### Input data
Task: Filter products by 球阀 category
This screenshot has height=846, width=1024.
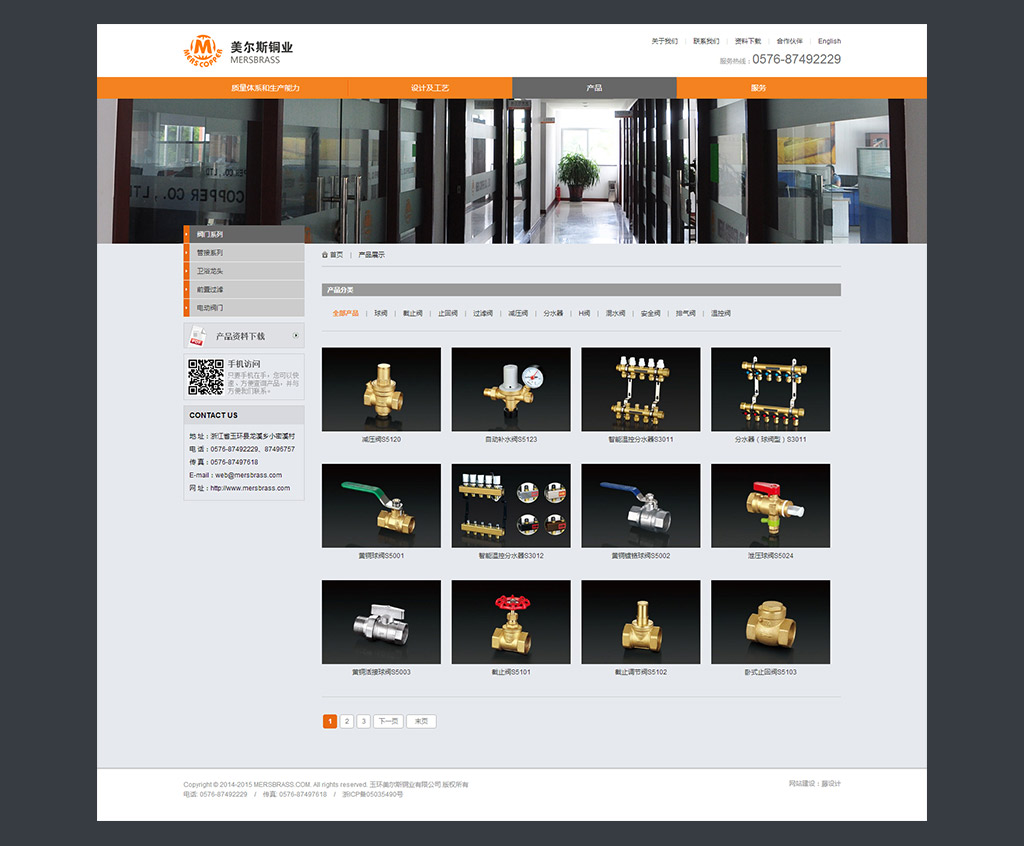Action: click(x=381, y=313)
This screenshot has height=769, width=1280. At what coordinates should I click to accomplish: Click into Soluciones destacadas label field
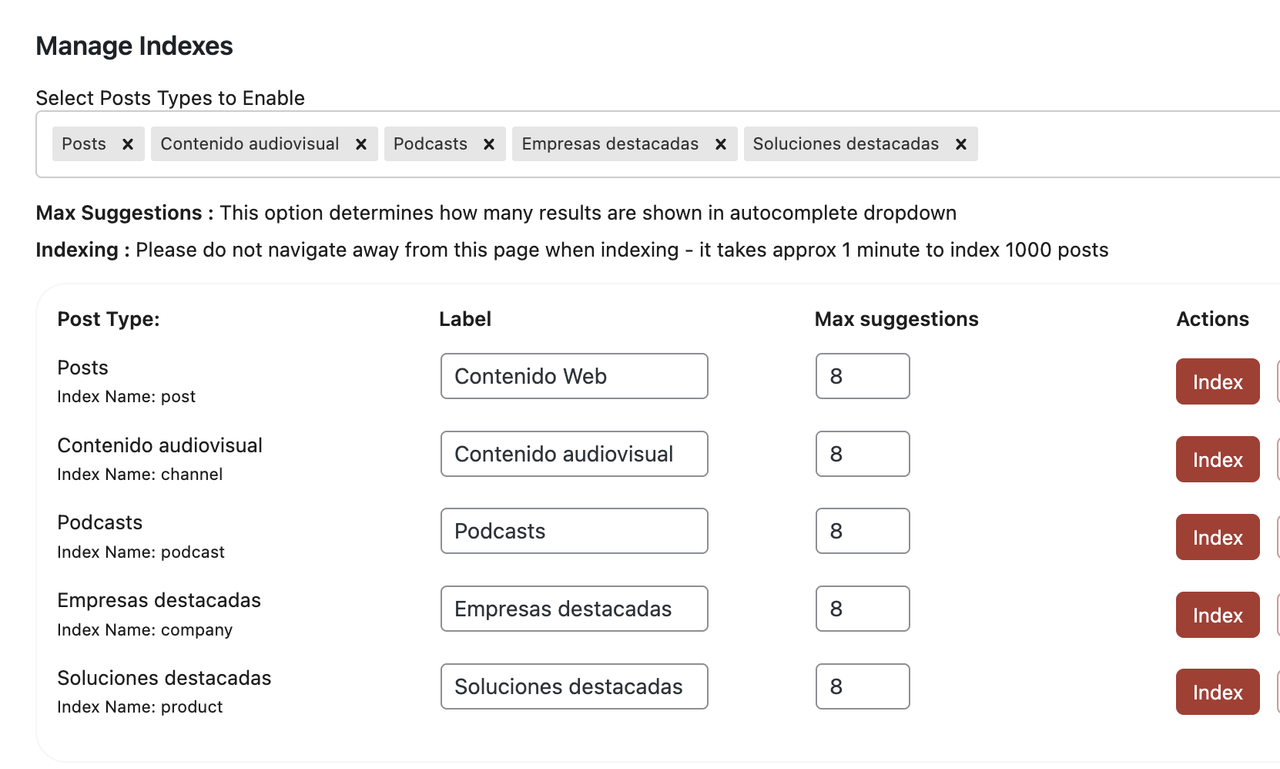click(x=574, y=687)
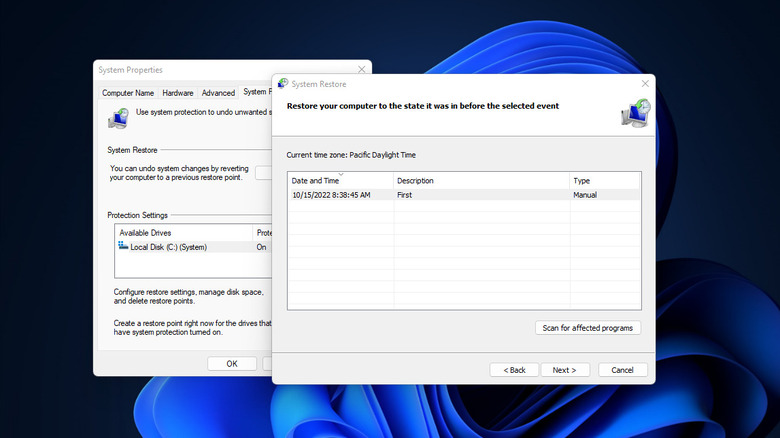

### Work required
Copy exactly the lines that run from the one containing "This screenshot has height=769, width=1280." to the last line of the records, both included, and leave out every picture.

### Expected answer
This screenshot has height=769, width=1280. At what coordinates should I click to accomplish: Click into Soluciones destacadas label field
click(x=574, y=687)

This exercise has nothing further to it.